The Daoist adept Chen Tuan (d. 989) advised two emperors that they should not worry about elixirs but direct their minds to improving the state administration, Chai Rong or Emperor Shizong of Later Zhou in 956, and then Emperor Taizu of Song in 976.

===Song dynasty===
After its heyday in the Tang dynasty Daoist alchemy continued to flourish during the Song dynasty (960–1279) period. However, since six Tang emperors and many court officials died from elixir poisoning, Song alchemists exercised more caution, not only in the composition of the elixirs themselves, but also in attempts to find pharmaceutical methods of counteracting the toxic effects. The number of ingredients used in elixir formulas was reduced and there was a tendency to return to the ancient and difficult terminology of the Cantongqi, perhaps to conceal the processes from rash and ignorant operators. Psycho-physiological neidan alchemy became steadily more popular than laboratory waidan alchemy.
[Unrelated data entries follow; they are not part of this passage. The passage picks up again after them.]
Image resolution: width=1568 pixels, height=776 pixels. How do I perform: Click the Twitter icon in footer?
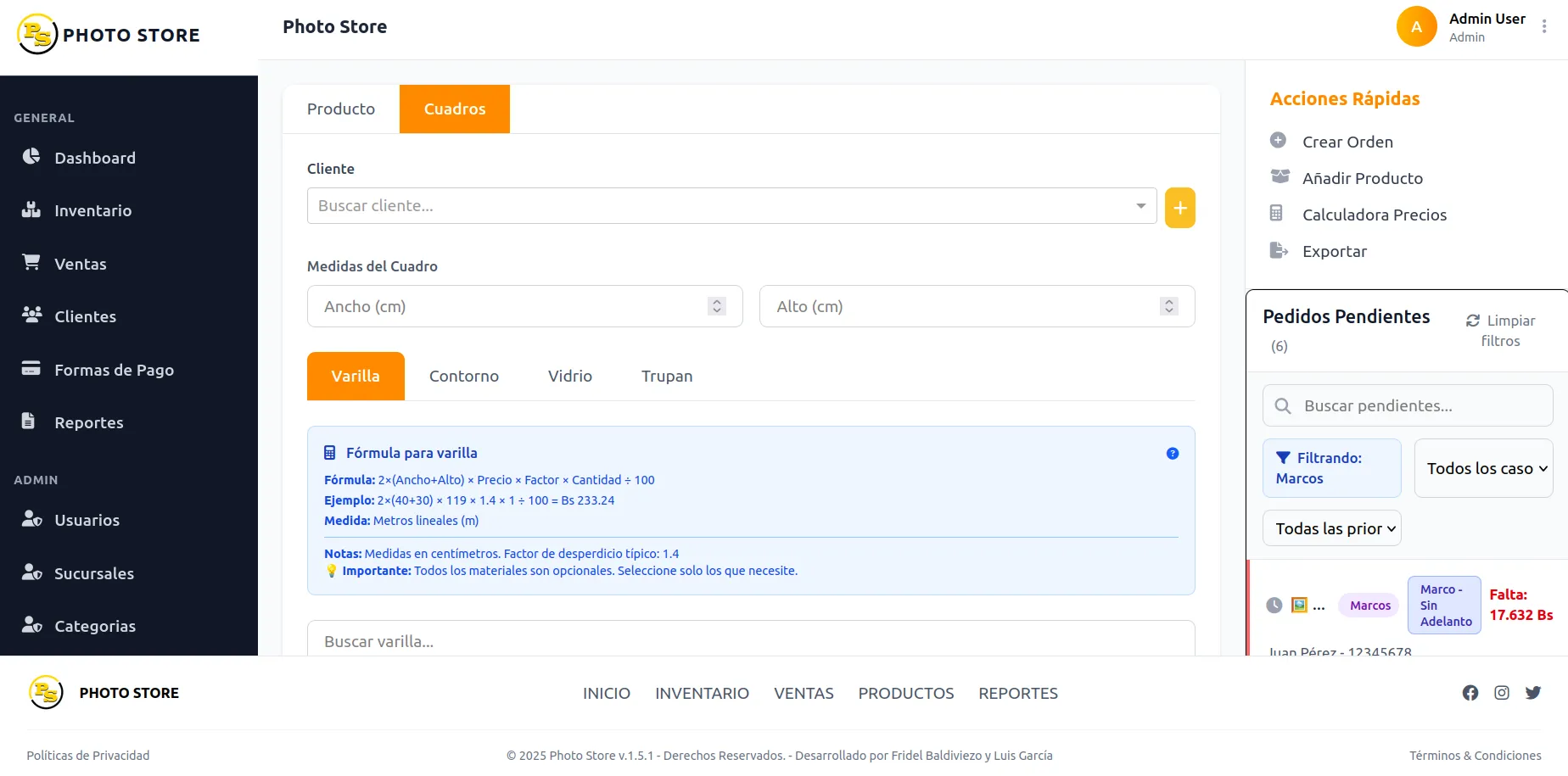coord(1532,693)
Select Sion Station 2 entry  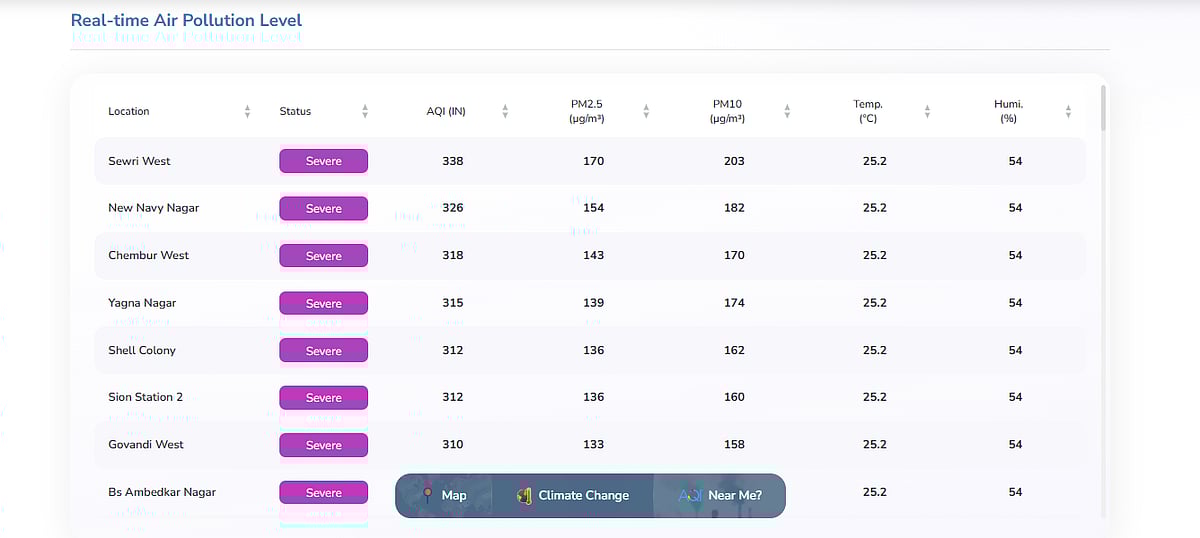point(145,397)
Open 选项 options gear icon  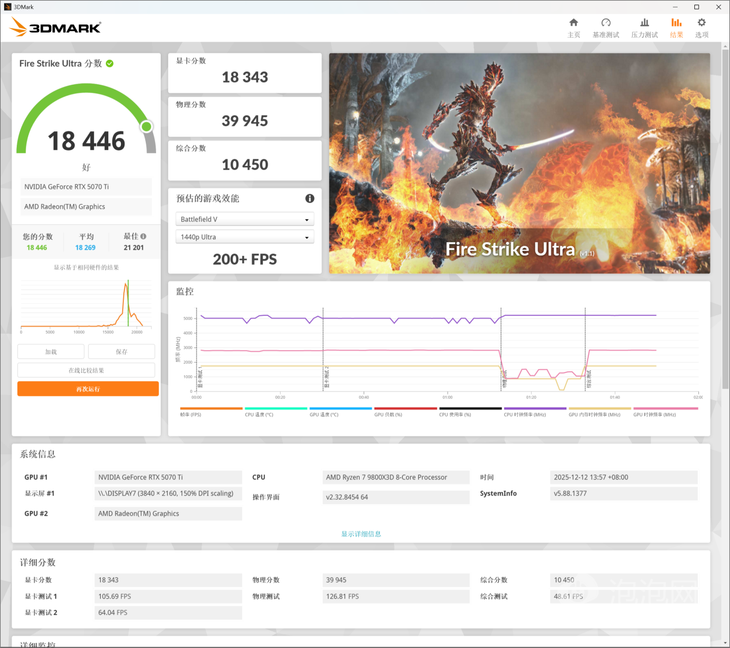pos(701,27)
During the Song dynasty, the practice of consuming metallic elixirs was not confined to the imperial court and expanded to anyone wealthy enough to pay. The author and official Ye Mengde (1077–1148) described how two of his friends had died from elixirs of immortality in one decade. First, Lin Yanzhen, who boasted about his health and muscular strength, took an elixir for three years, "Whereupon ulcers developed in his chest, first near the hairs as large as rice-grains, then after a couple of days his neck swelled up so that chin and chest seemed continuous." Lin died after ten months of suffering, and his doctors discovered cinnabar powder had accumulated in his pus and blood. Second, whenever Xie Renbo "heard of anyone who had some cinnabar subdued by fire he went after it, caring nothing about the distance, and his only fear was that he would not have enough." He also developed ulcers on the chest. Although his friends noticed changes in his appearance and behavior, Xie did not recognize that he had been poisoned, "till suddenly it came upon him like a storm of wind and rain, and he died in a single night".

The scientist and statesman Shen Kuo's 1088 Dream Pool Essays suggested that mercury compounds might be medicinally valuable and needed further study—foreshadowing the use of metallic compounds in modern medicine, such as mercury in salvarsan for syphilis or antimony for visceral leishmaniasis. Shen says his cousin once transformed cinnabar into an elixir, but one of his students mistakenly ate a leftover piece, became delirious, and died the next day.
Now cinnabar is an extremely good drug and can be taken even by a newborn baby, but once it has been changed by heat it can kill an (adult) person. If we consider the change and transformation of opposites into one another, since (cinnabar) can be changed into a deadly poison why should it not also be changed into something of extreme benefit? Since it can change into something which kills, there is good reason to believe that it may have the pattern-principle li] of saving life; it is simply that we have not yet found out the art (of doing this). Thus we cannot deny the possibility of the existence of methods for transforming people into feathered immortals, but we have to be very careful about what we do.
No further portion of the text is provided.